Edit the records starting at the line that contains "Find the location" and ending at the end of the records, replacing "Image resolution" with "Image dimensions" and leaving all else unchanged. Omit the pictures from your answer.
— Start INFORMATION PROVIDED —
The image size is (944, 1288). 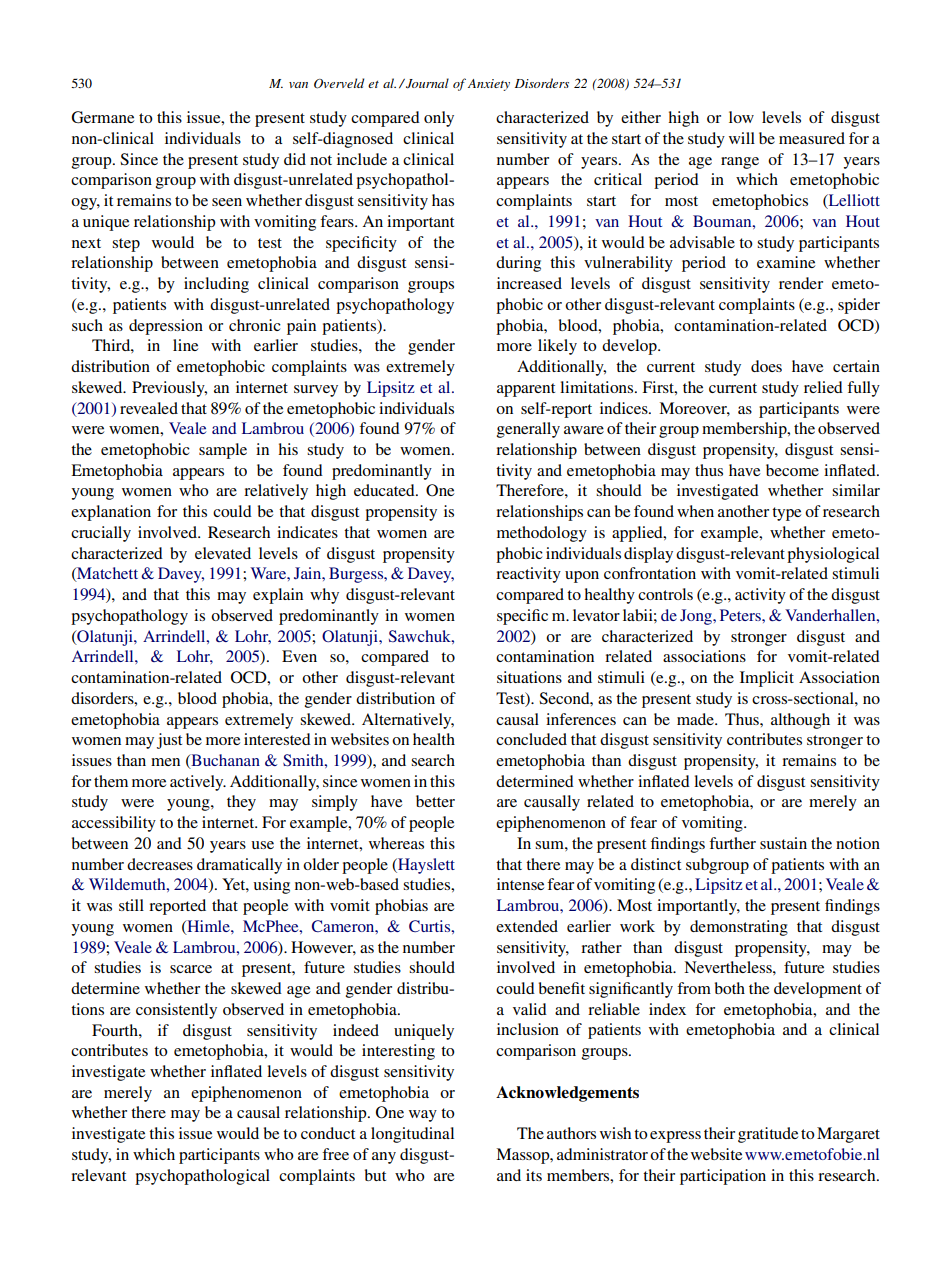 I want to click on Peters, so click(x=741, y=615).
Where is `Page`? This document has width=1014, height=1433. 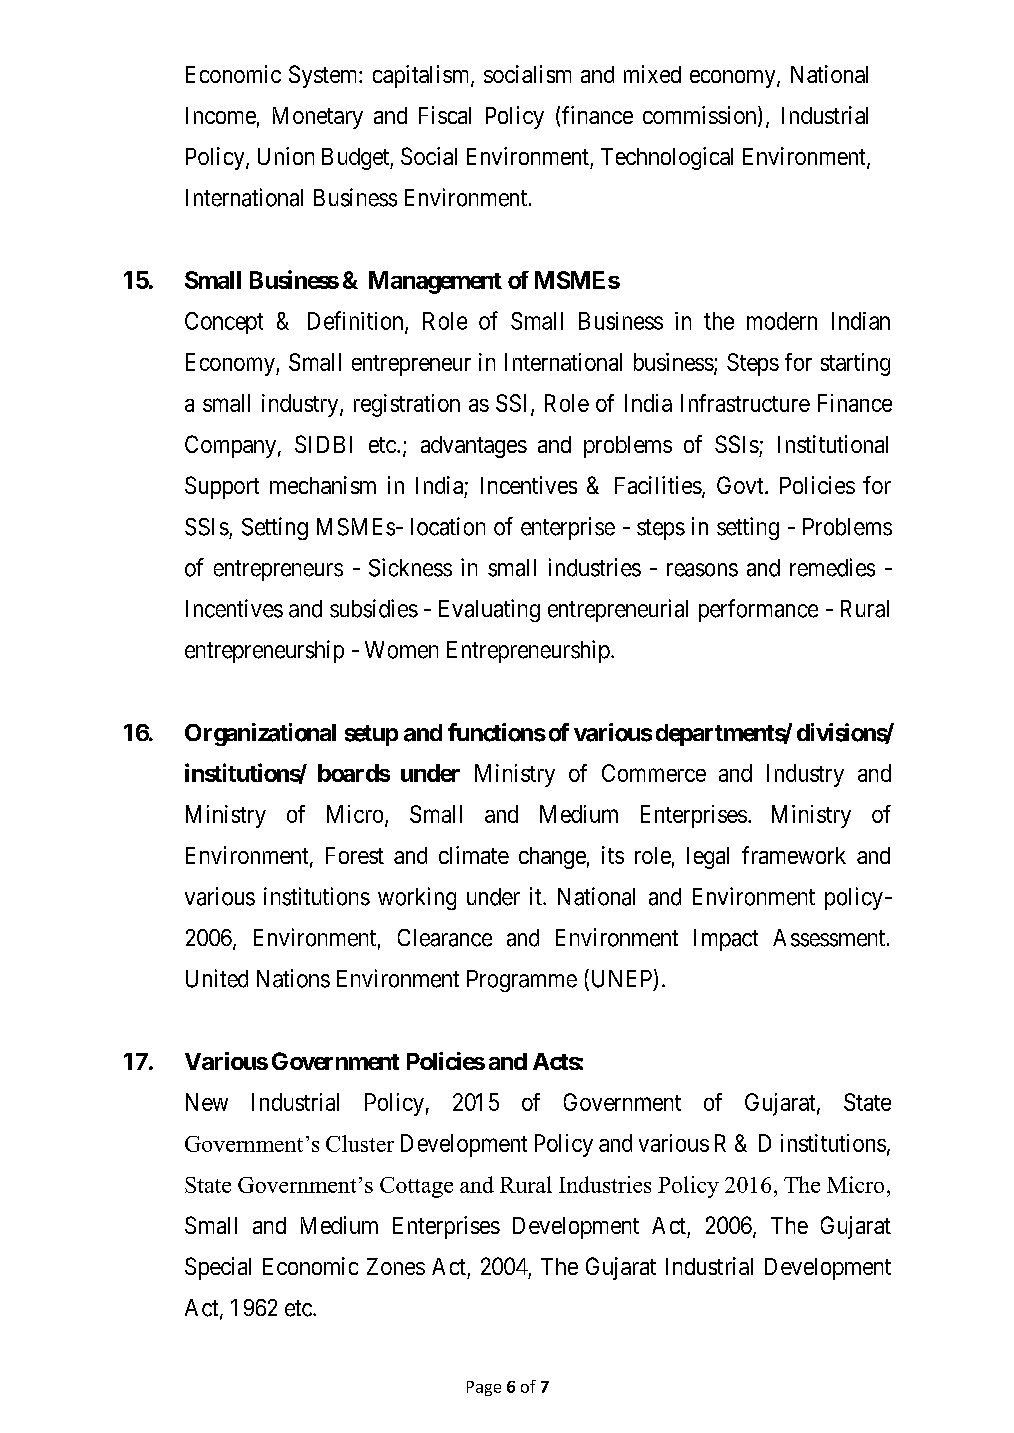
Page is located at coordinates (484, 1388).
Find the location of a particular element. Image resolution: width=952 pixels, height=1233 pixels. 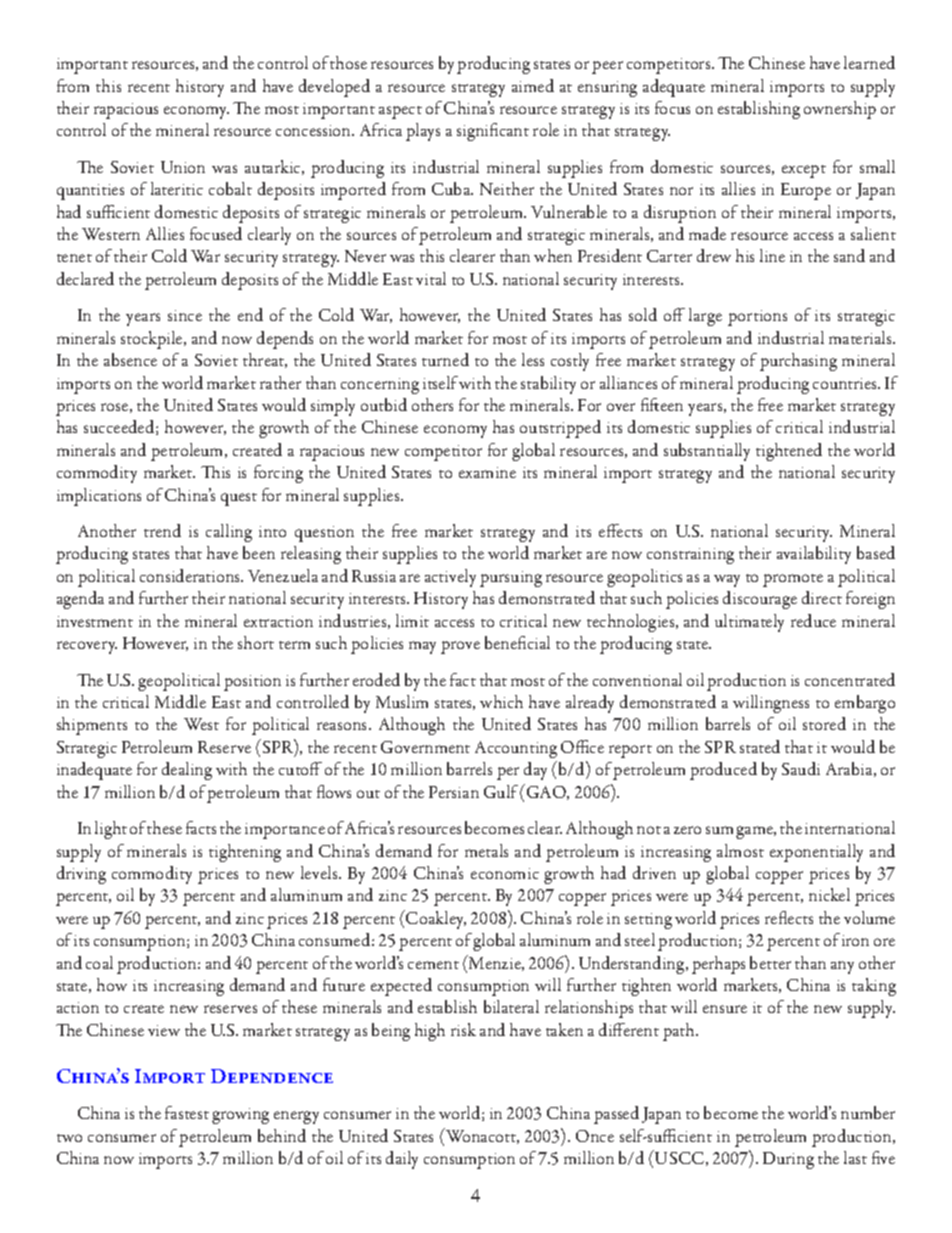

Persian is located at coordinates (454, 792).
— End INFORMATION PROVIDED —
RIGHT ANSWER =
Find the location of a particular element. Image dimensions: width=952 pixels, height=1233 pixels. 

Persian is located at coordinates (454, 792).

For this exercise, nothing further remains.